### [What the exercise asks]
Please reproduce, word for word, the entries from the line that contains "Where should I click to: Open the" through the final line of the entries, with both ends included.

*** Excerpted records ***

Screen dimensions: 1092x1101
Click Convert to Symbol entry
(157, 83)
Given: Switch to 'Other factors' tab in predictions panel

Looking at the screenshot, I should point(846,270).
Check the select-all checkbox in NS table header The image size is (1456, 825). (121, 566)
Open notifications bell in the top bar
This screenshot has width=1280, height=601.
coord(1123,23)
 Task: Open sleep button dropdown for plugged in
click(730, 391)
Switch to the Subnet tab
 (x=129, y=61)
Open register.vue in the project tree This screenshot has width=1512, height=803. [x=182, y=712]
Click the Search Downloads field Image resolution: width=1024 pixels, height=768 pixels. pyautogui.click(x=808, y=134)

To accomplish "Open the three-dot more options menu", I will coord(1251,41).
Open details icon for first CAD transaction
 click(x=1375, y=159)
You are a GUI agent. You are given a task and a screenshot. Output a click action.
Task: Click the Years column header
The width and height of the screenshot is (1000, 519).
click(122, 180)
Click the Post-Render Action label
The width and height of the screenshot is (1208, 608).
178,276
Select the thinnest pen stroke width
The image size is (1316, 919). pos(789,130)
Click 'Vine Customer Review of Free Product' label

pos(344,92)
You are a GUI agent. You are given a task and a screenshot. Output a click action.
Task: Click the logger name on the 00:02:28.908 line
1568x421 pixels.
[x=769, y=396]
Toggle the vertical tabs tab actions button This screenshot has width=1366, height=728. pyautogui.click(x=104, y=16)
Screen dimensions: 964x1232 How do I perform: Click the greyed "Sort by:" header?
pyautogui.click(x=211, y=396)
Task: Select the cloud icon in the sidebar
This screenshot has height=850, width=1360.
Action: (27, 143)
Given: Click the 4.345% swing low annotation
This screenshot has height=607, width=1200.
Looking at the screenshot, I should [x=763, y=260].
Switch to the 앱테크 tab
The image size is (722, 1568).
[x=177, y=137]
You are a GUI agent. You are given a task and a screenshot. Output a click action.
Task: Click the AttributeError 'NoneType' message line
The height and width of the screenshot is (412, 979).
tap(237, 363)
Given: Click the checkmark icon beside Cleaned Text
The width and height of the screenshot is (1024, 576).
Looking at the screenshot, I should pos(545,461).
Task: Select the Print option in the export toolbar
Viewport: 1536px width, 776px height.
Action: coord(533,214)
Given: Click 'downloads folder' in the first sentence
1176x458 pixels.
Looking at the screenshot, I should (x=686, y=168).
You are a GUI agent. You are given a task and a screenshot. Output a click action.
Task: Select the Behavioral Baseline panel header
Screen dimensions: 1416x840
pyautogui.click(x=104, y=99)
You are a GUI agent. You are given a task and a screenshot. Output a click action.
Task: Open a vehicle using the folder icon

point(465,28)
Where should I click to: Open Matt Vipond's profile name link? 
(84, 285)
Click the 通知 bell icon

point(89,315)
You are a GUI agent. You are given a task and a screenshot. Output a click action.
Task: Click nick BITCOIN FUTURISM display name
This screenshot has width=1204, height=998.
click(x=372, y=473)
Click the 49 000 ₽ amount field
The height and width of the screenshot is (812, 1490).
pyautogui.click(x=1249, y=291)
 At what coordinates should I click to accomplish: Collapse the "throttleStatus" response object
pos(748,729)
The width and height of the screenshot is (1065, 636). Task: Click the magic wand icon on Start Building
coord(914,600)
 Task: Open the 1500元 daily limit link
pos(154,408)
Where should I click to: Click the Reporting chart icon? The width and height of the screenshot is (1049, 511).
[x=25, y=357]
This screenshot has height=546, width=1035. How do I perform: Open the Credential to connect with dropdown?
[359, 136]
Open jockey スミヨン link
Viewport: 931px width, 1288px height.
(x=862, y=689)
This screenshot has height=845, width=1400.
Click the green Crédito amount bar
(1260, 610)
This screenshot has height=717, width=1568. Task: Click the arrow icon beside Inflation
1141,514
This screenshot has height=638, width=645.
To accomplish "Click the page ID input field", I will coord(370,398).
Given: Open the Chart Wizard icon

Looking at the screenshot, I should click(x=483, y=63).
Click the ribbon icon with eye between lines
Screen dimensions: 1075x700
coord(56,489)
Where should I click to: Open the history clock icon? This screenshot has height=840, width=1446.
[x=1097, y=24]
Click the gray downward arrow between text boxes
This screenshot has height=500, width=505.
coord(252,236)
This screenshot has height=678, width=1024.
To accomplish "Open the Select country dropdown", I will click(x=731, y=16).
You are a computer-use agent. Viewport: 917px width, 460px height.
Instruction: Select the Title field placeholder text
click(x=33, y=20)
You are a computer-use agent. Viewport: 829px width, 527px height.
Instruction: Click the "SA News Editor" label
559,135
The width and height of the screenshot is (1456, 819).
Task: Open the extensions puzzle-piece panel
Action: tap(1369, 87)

***

### [Answer to this problem]
Where should I click to: Open the history clock icon? This screenshot has height=840, width=1446.
[x=1097, y=24]
Click the gray downward arrow between text boxes
This screenshot has height=500, width=505.
coord(252,236)
This screenshot has height=678, width=1024.
To accomplish "Open the Select country dropdown", I will click(x=731, y=16).
You are a computer-use agent. Viewport: 917px width, 460px height.
Instruction: Select the Title field placeholder text
click(x=33, y=20)
You are a computer-use agent. Viewport: 829px width, 527px height.
Instruction: Click the "SA News Editor" label
559,135
The width and height of the screenshot is (1456, 819).
Task: Open the extensions puzzle-piece panel
Action: tap(1369, 87)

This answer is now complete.